▸ Verilen metin
****

RİFAT
Edebiyat dersinden okulda pek hoşlanmazdım. Edebiyat hocam da benden pek hoşlandığını iddia edemem. Anlaşılacağı gibi ben ve edebiyat bir birini sevmeyen iki kutup olarak uzun bir dönem geçirir. Lise son sınıfta bir şiir aklımı başımdan aldı. Bu arada bazı şairlere ilgim arttı .
Bunların her ikiside Rıfat adı ile anılır. Birincisi Oktay Rıfat diğeri ise Hüseyin Rıfat. Hüseyin Rıfat 1878 İzmir doğumludur. Oktay Rıfat ise 10 Haziran 1910 yılında Trabzon’da doğar. Babası Trabzon valisi olduğundan Trabzon doğumludur. Annesi Münevver hanım ise çok müstesna bir hanımefendidir. Teyzesi ise Celile hanım, Istanbul yüksek sosyetesinde dillere destan güzelliği olan bir kadındır.

****

▸ Kayıtlı veriler
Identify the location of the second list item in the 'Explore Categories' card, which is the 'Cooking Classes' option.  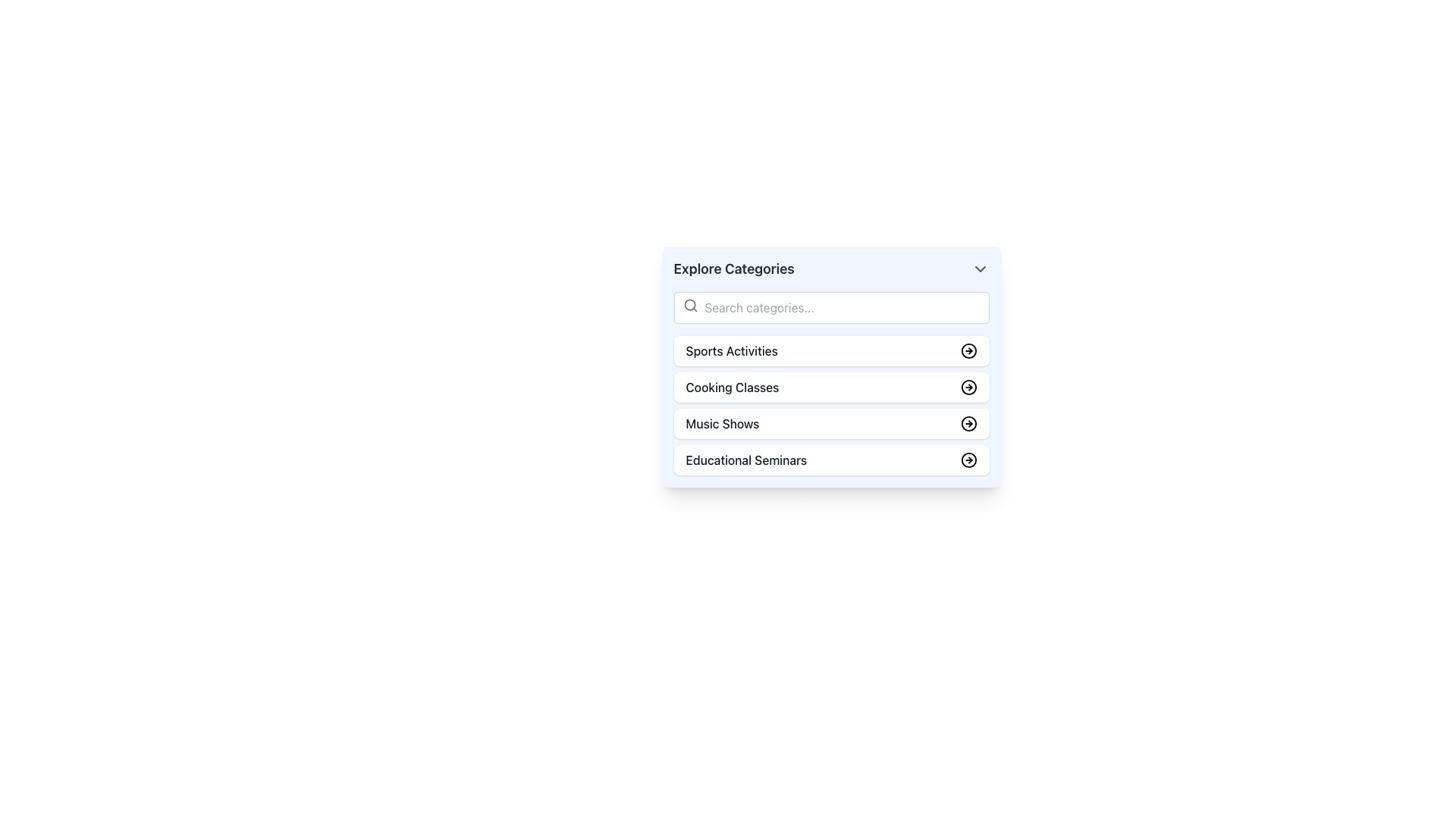
(830, 405).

****

▸ Yapılacak görevler
1) Rıfat adlı şairleri anlatan metinde adıyla anılan bütün kişileri sıralayın.
2) Rıfat adlı şairleri anlatan metni kaldığı yerden sürdürün.

▸ Sırayla yanıtlar
1) Oktay Rıfat, Hüseyin Rıfat, Münevver hanım, Celile hanım

2)
Bu kadın Nazım Hikmet’in annesidir. Oktay Rıfat tahsil hayatının lise kısmını Ankara’da Ankara Erkek Lisesinde okur. Bu okulda Ahmet Hamdi Tanpınar’ın talebesi olmuştur. Şiire olan merakı ve eyilimi bu günlerden başlar. Yazılarını okulda çıkardıkları ‘Sesimiz’ adlı okul gazetesinde yayınlar.
Daha sonra Ankara Hukuk Fakültesine devam eden Oktay Rıfat’ın yazılarını Varlık Dergisi yayınlar. Orhan Veli Kanık ile İstanbul’da tanışan Oktay Rıfat, şiirlerini birkaç kitapta toplar. Genelde yazları İstanbul adalarda olan Orhan Veli ile Oktay Rıfat’ın dostlukları burada pekişir. Soyadı kanunu ile Horozcu soyadını alır, fakat toplum onu bu soyadı ile değil Oktay Rıfat olarak hatırlar.
Benim bir mahzun tarafım vardır/Bakmayın neşeli olduğuma/Sanki bir başkası var içimde/Pişman dünyaya geldiğine/Bağ Bahçe Deniz Kenarı/Güzel manzara faydasız/Ben hazdan bitiyorum/O daima neşesiz/Alışamadım yıllardır/Bu ikinci Varlığıma/Bakmayın Neşeli olduğuma/Benim Mahzun bir tarafım Vardır.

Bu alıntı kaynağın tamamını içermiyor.